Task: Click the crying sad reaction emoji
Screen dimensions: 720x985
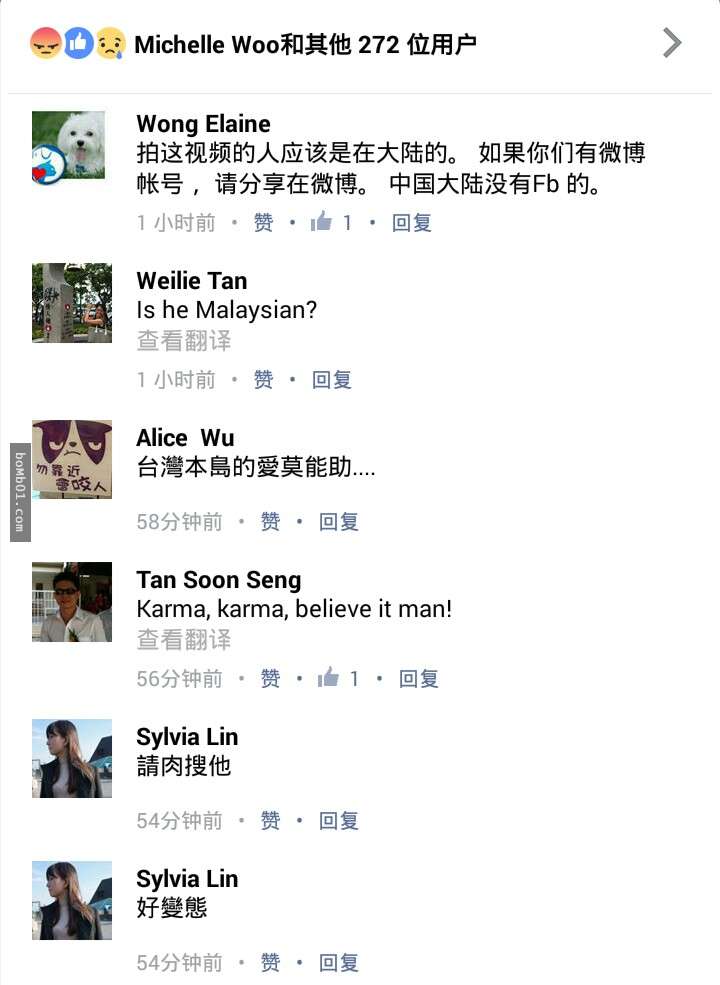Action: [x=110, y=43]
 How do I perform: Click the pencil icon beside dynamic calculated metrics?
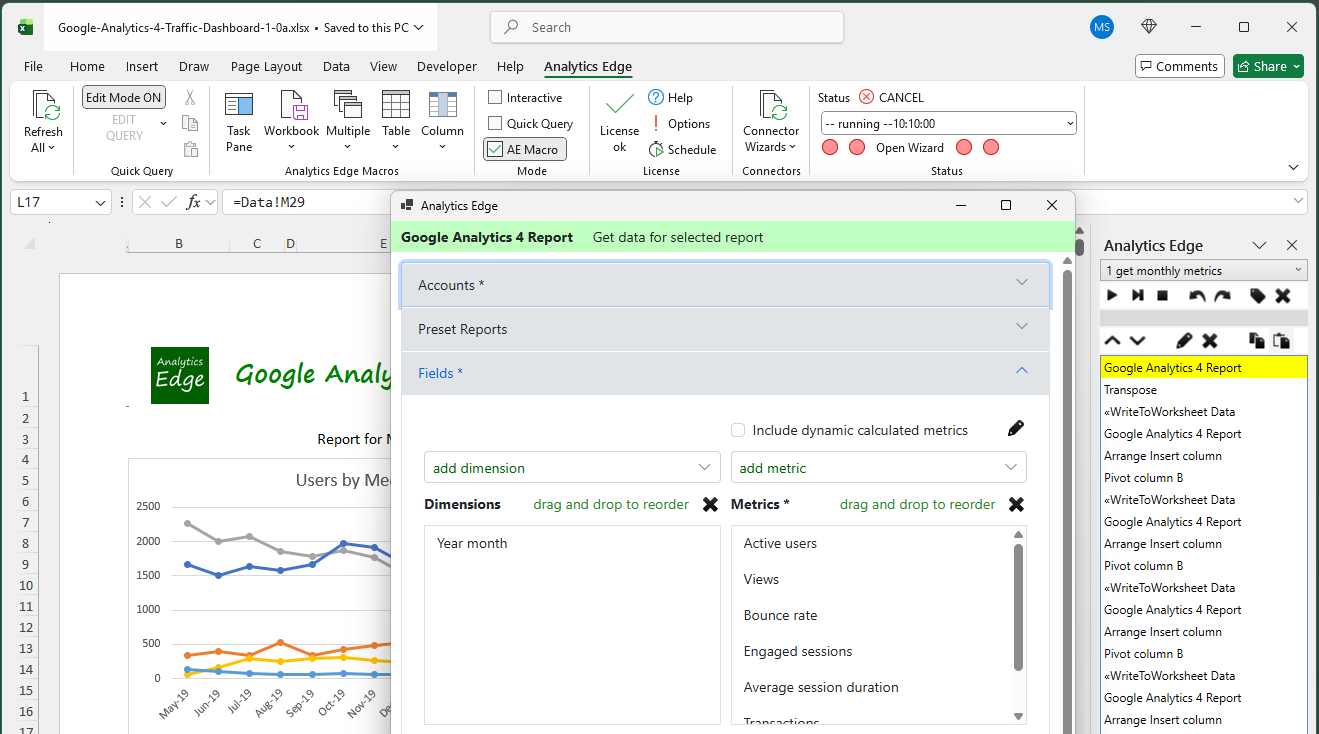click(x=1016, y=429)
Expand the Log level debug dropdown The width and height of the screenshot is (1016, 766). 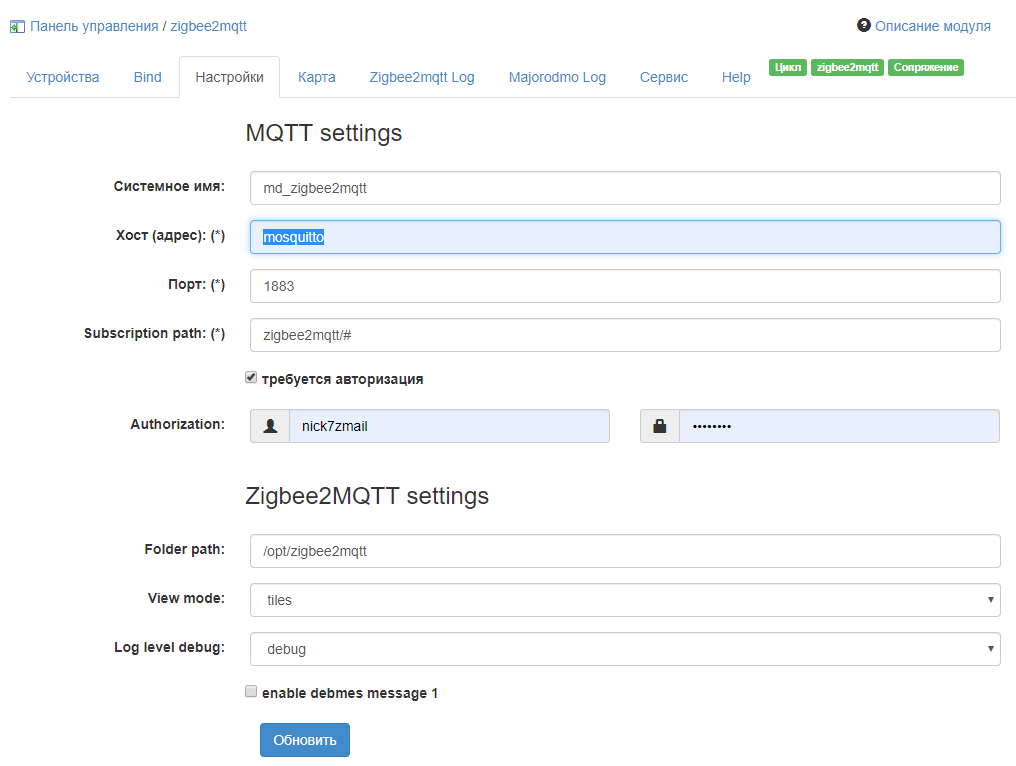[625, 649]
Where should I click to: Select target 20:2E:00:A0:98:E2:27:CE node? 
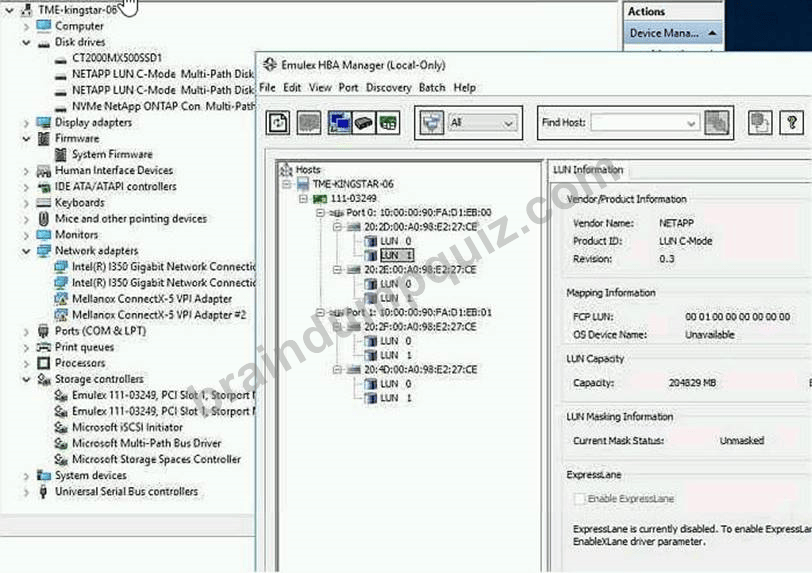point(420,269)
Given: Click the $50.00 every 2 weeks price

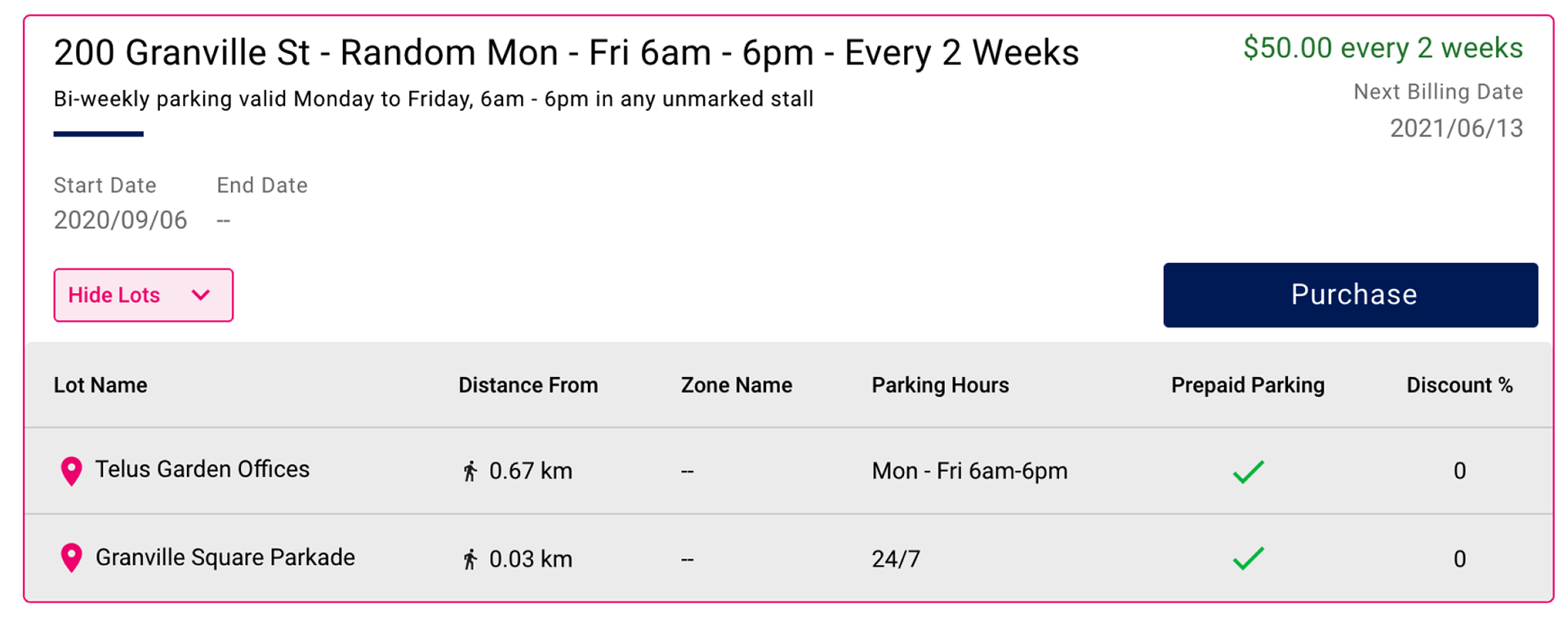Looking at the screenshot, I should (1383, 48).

* * *

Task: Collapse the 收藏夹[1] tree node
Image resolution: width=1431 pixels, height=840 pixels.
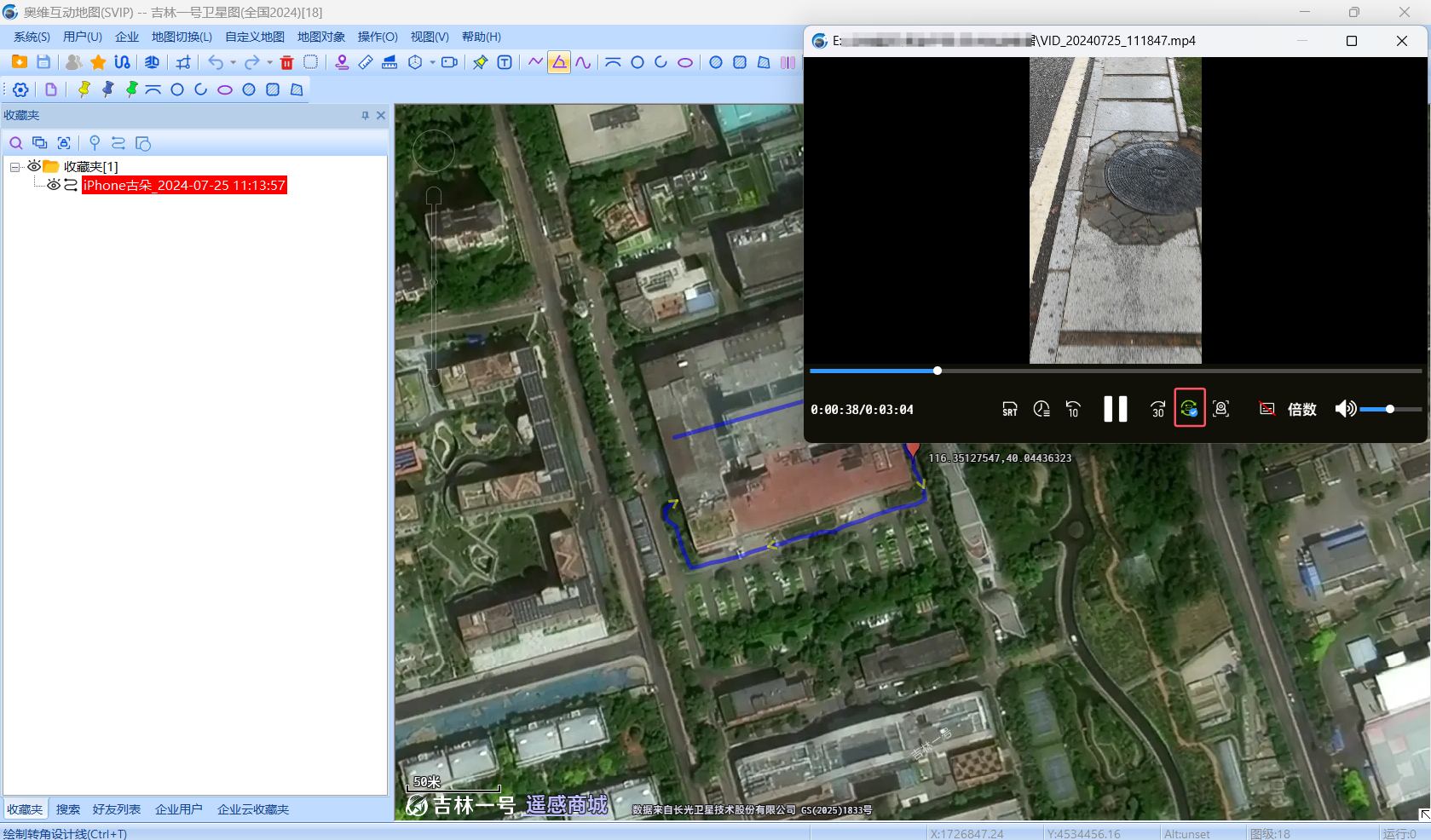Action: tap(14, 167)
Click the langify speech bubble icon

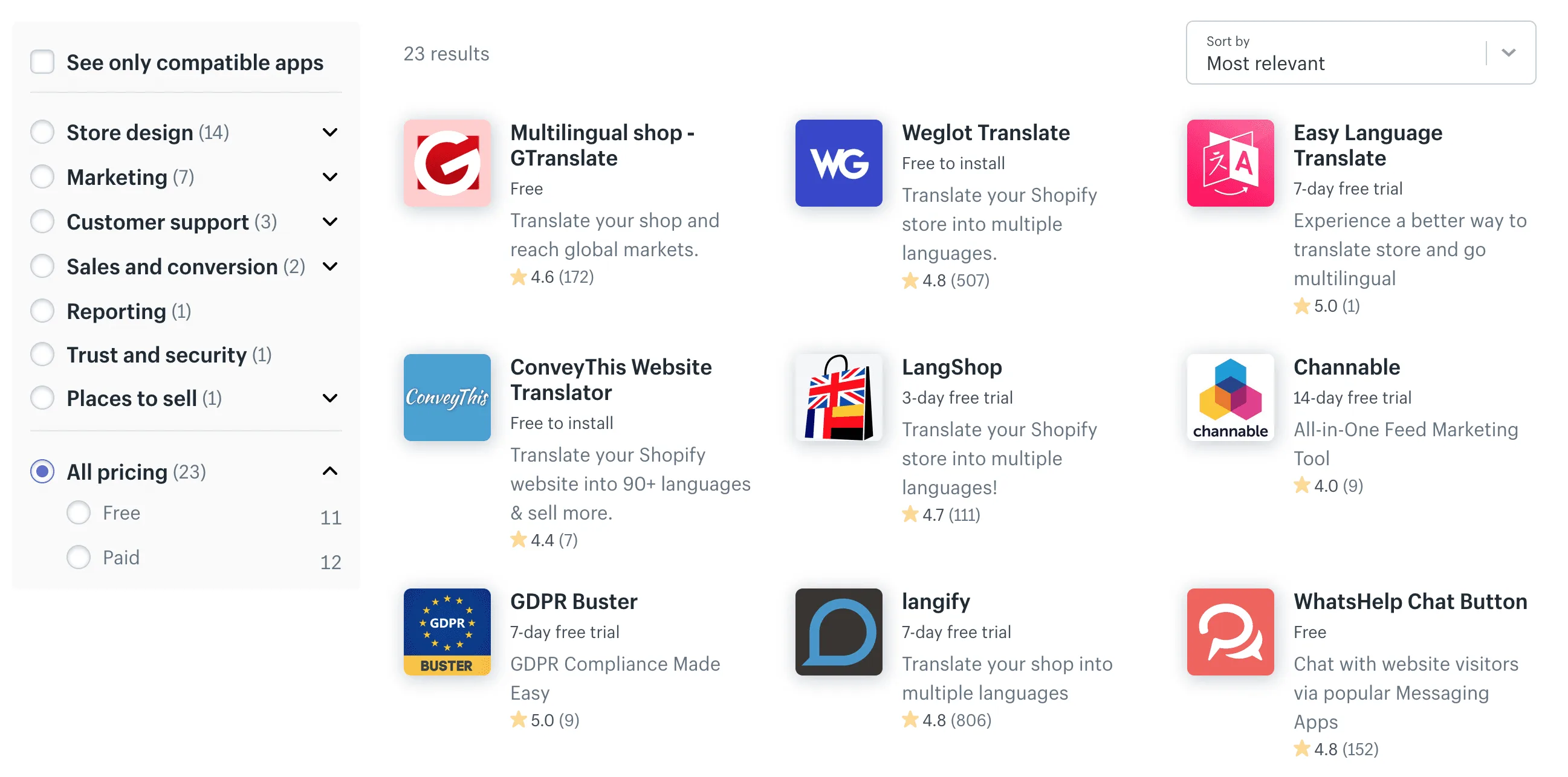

- [Exercise aim]:
Wherever "Task" appears in a line of the entries, copy that line.

- [Response]:
Task: Click the crying sad reaction emoji
Task: Collapse the 收藏夹[1] tree node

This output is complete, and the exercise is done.